Insider Trading March 26, 2026

Nexstar Executive Sells Shares to Satisfy Tax Withholding as Company Completes TEGNA Deal

EVP Gary Weitman disposed of 3,860 NXST shares totaling $869,873 amid equity conversions; Nexstar closes $6.2B TEGNA acquisition and prices $5.115B in debt

By Nina Shah NXST
Nexstar Executive Sells Shares to Satisfy Tax Withholding as Company Completes TEGNA Deal
NXST

Gary Weitman, Executive Vice President and Chief Communications Officer of Nexstar Media Group, sold 3,860 shares across two transactions on March 24-25, 2026, for $869,873. The sale offset tax withholding tied to the conversion and vesting of restricted and performance stock units. Separately, Nexstar finalized its $6.2 billion TEGNA acquisition and arranged $5.115 billion in private-placement debt to fund the transaction.

Key Points

  • Nexstar EVP Gary Weitman sold 3,860 shares on March 24-25, 2026, raising $869,873 to cover tax withholding associated with vested RSUs and PSUs.
  • Nexstar completed its $6.2 billion acquisition of TEGNA after regulatory approval and simultaneously priced a $5.115 billion private-placement debt offering to support the transaction.
  • Deutsche Bank raised its Nexstar price target to $270 from $250 and maintained a Buy rating, citing synergies from the TEGNA deal; Nexstar stock trades near $219.63, up about 24% over the prior year.
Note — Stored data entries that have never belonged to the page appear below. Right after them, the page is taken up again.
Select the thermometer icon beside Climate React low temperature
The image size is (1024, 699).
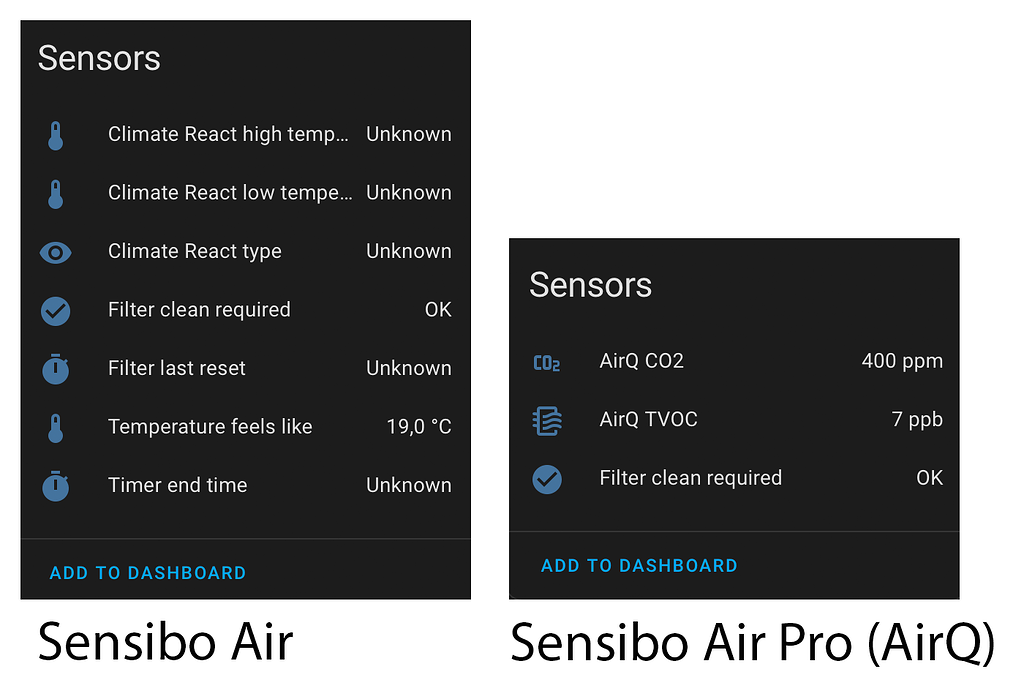pyautogui.click(x=55, y=193)
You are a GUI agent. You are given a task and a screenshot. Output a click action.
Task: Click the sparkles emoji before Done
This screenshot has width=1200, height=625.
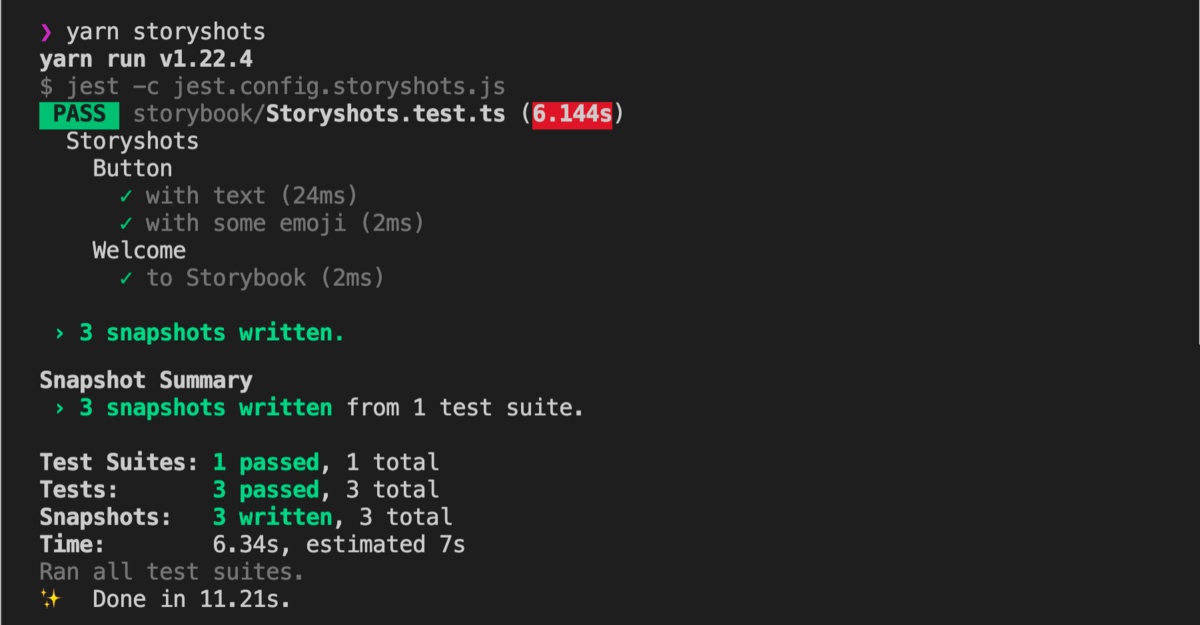pos(49,600)
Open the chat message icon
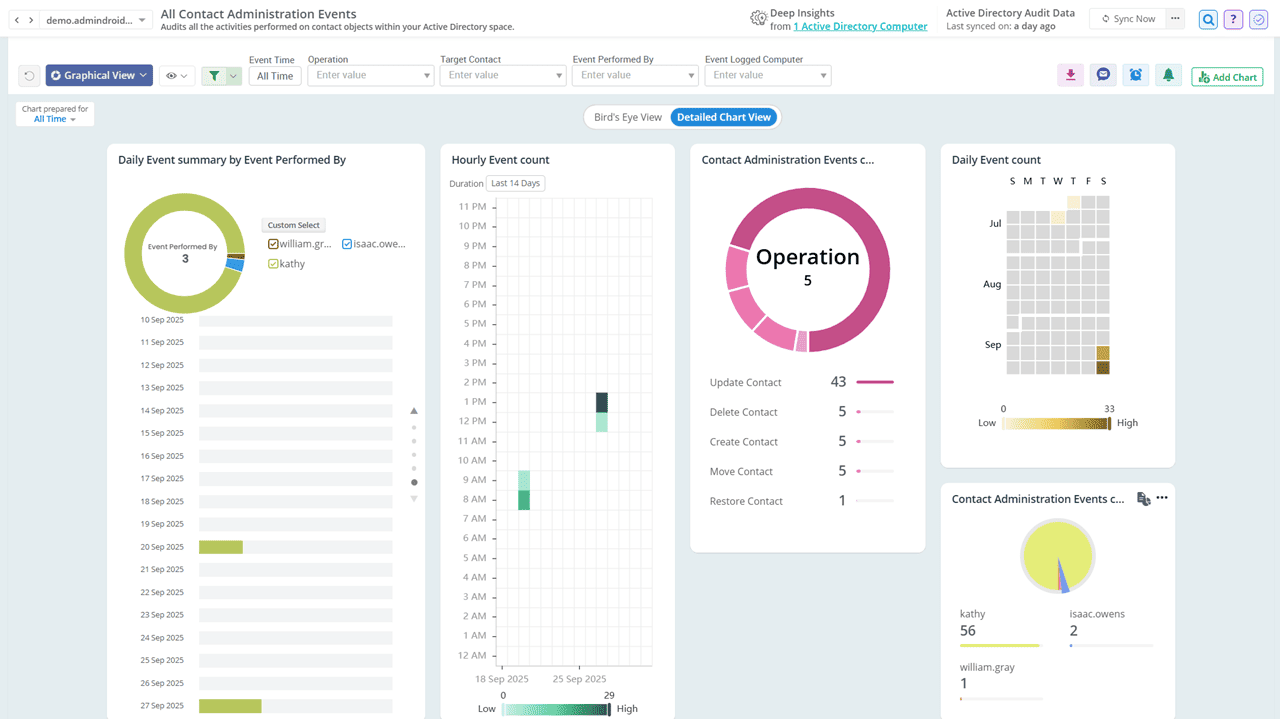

Gary Weitman, Nexstar Media Group's Executive Vice President and Chief Communications Officer, executed two equity sales on March 24 and March 25, 2026, disposing of a combined 3,860 shares of Nexstar common stock for aggregate proceeds of $869,873.

The disposition occurred in two tranches. On March 24, Weitman sold 3,527 shares at $226.00 per share, producing $797,102 in proceeds. The following day, March 25, he sold an additional 333 shares at $218.5318 per share, generating $72,771. According to the reporting, the per-share prices in the transactions ranged from $218.5318 to $226.

Also recorded on March 24 were equity conversions tied to awards that vested that same day. Weitman received 750 shares through the conversion of restricted stock units (RSUs) and 588 shares through the conversion of performance stock units (PSUs); both conversions were recorded at a price of $0. The Form 4 filing specifies that the shares sold by the reporting person were used to cover tax withholding obligations related to the settlement of the RSUs and PSUs that vested on March 24, 2026.

At the time of the filing, Nexstar's stock was trading at $219.63. The company’s share price has risen by nearly 24% over the last 12 months, according to the reported trading level.


In parallel corporate developments, Nexstar Media Group has completed its previously announced $6.2 billion acquisition of TEGNA Inc., a transaction that closed following regulatory approval from both the Federal Communications Commission and the U.S. Department of Justice. Management has moved to fund and integrate that acquisition through capital markets transactions and liability management actions.

As part of the financing package for the acquisition, Nexstar priced a $5.115 billion debt offering in a private placement. The placement consists of $3.39 billion of 6.500% senior secured notes due 2033 and $1.725 billion of 7.250% senior notes due 2034, both issued at 100% of par. Nexstar also set an early settlement date for TEGNA's 5.000% Senior Notes due 2029, with $1,036,551,000 in aggregate principal amount of those notes tendered by the early deadline.

Following the close of the TEGNA deal, Deutsche Bank raised its price target for Nexstar to $270 from $250 while reiterating a Buy rating, citing anticipated synergies from the transaction. These recent actions - the equity vesting and related insider sale to satisfy tax obligations, the completed acquisition, and the sizable debt issuance - together reflect a period of active capital and compensation-related activity at Nexstar.

Observers should note that the Form 4 filing attributes the share sales to tax withholding associated with vested awards; no additional motives or future trading intentions are stated in the filing.

Risks

  • Increased leverage - The $5.115 billion private-placement debt offering and the tendering of $1,036,551,000 in TEGNA notes reflect greater consolidated indebtedness, which could affect credit metrics in the media and broadcasting sector.
  • Concentration of financing - Heavy reliance on a large private-placement issuance to fund the acquisition could expose Nexstar to refinancing and interest-rate considerations in the specialty finance and corporate debt markets.
  • Equity dilution and compensation-related selling - The conversion and vesting of RSUs and PSUs, coupled with sales to meet tax withholding, highlight ongoing compensation-related equity issuance that may influence share supply dynamics in the media sector.